Según cuenta el pasaje Bíblico del Evangelio de Mateo, allá por el siglo III, llegaron a Jerusalén un grupo de sabios, quienes traían consigo al recién nacido y futuro rey del territorio de Judea, quién sería nombrado rey de reyes en sustitución de Herodes I el Grande

Fue ante este amenazante hecho que el actual rey, presa del miedo, mandó a tres reyes magos en busca y captura de aquel recién nacido, pues él también quería rendirle su merecido homenaje. Alertados por un ángel de las crueles intenciones de Herodes, los tres reyes deciden regresar a su país de origen por un camino distinto y así poder evitar a los secuaces del malvado rey.

Enojado y furioso por los hechos, Herodes da órdenes a sus soldados de asesinar a todos los infantes menores de dos años nacidos en Belén y sus alrededores y así acabar con la vida del hijo de María.

El verdadero origen del día de los Santos Inocentes

A pesar de que el evangelio de Mateo no fija una fecha exacta de la terrible matanza, la misma Iglesia Católica fijó la fechoría el día 28 de diciembre.

¿Porqué hacemos bromas el día de los Santos Inocentes?

Una vez contada la trágica historia del origen de esta fecha, nos preguntamos, ¿de dónde viene la costumbre de hacer bromas e inocentadas durante el 28 de diciembre? Si bien se da por hecho que el origen de este día es puramente religioso, se sabe que también tomó fuerza en la época otra vertiente que la relacionaba con una tradición medieval llamada “la fiesta de los locos“. 

Pese a los esfuerzos de la Iglesia para suspender y suprimir dicha celebración, esta popular costumbre pagana de los pueblos Medievales fue ganando adeptos hasta que fue adquirida y apropiada por los mismos cristianos allá por el siglo IX. La divertida tradición creció y evolucionó con el tiempo hasta extenderse por casi toda Europa. Pronto se convirtió en una gran fiesta en la que mandaba el alcohol, las desmesuradas bromas e incluso en algunos casos, las muertes.
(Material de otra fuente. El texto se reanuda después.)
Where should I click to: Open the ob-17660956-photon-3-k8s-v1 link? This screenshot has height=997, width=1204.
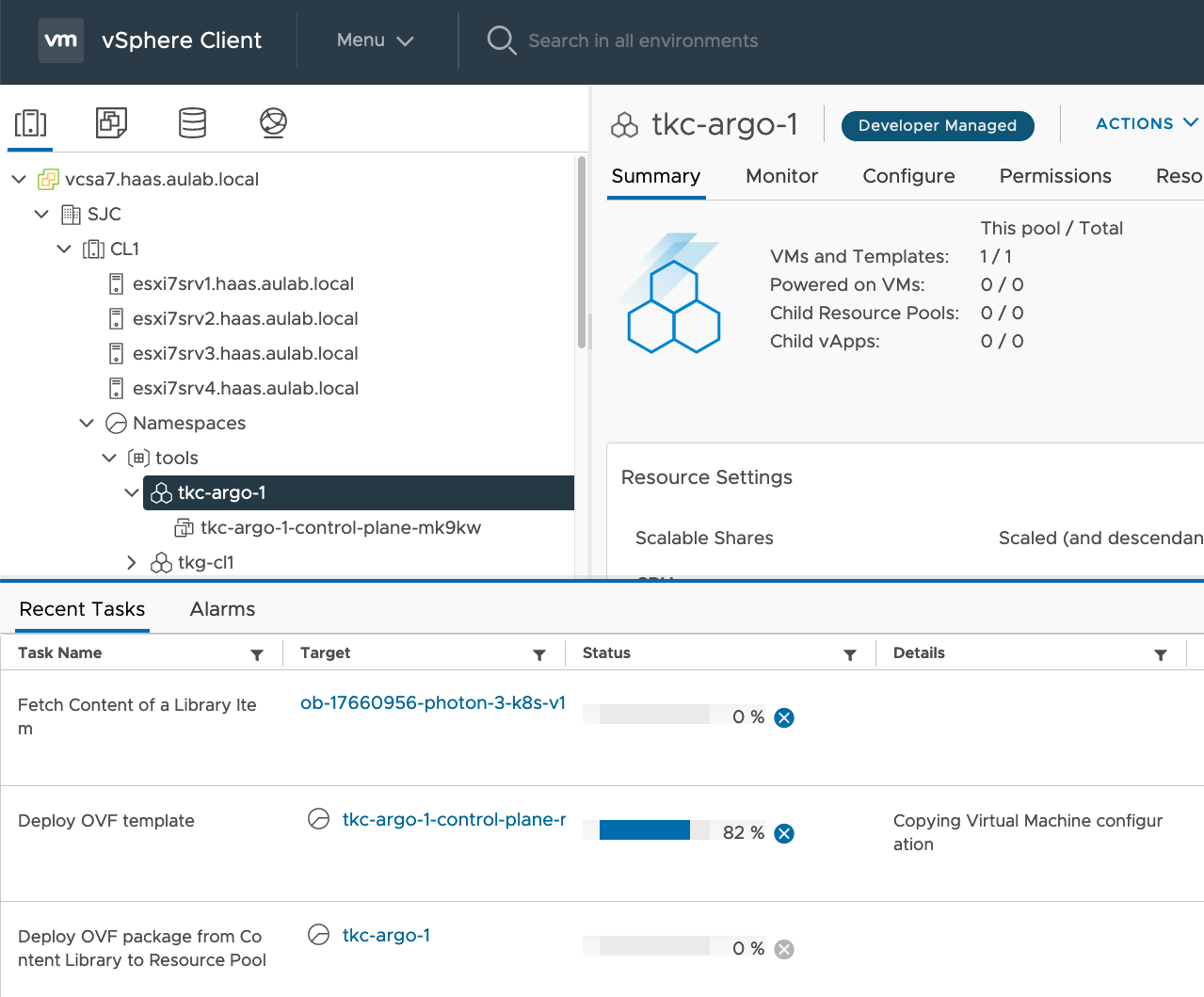[x=432, y=702]
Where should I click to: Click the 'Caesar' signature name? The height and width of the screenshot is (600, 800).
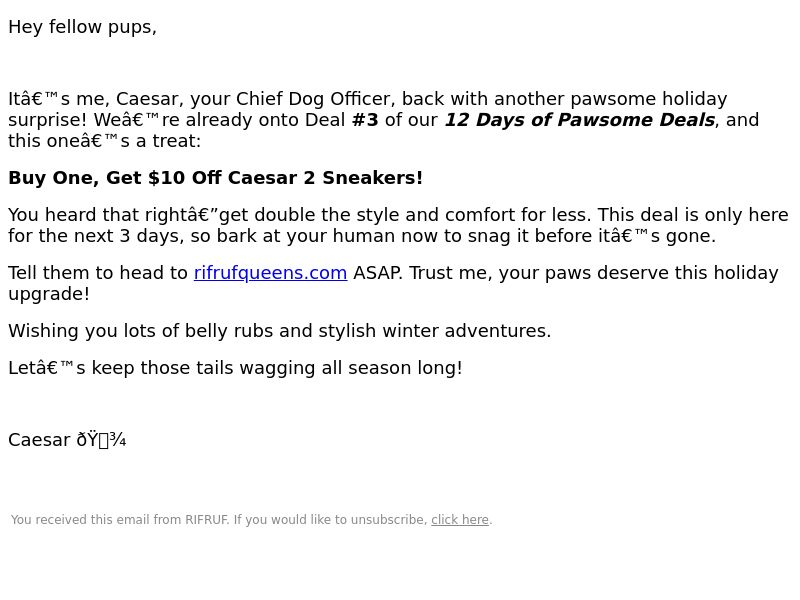(39, 440)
Ante la degeneración de la celebración de la “fiesta de los locos“, la Iglesia empezó un periodo de concienciación y reglamentación a fin de evitar muertes de personas y tragedias originadas por el desparrame de dichas fechas. Fue a finales del siglo XIV cuando la costumbre fue debidamente reglamentada y reducida a la celebración de un solo día, el 28 de diciembre.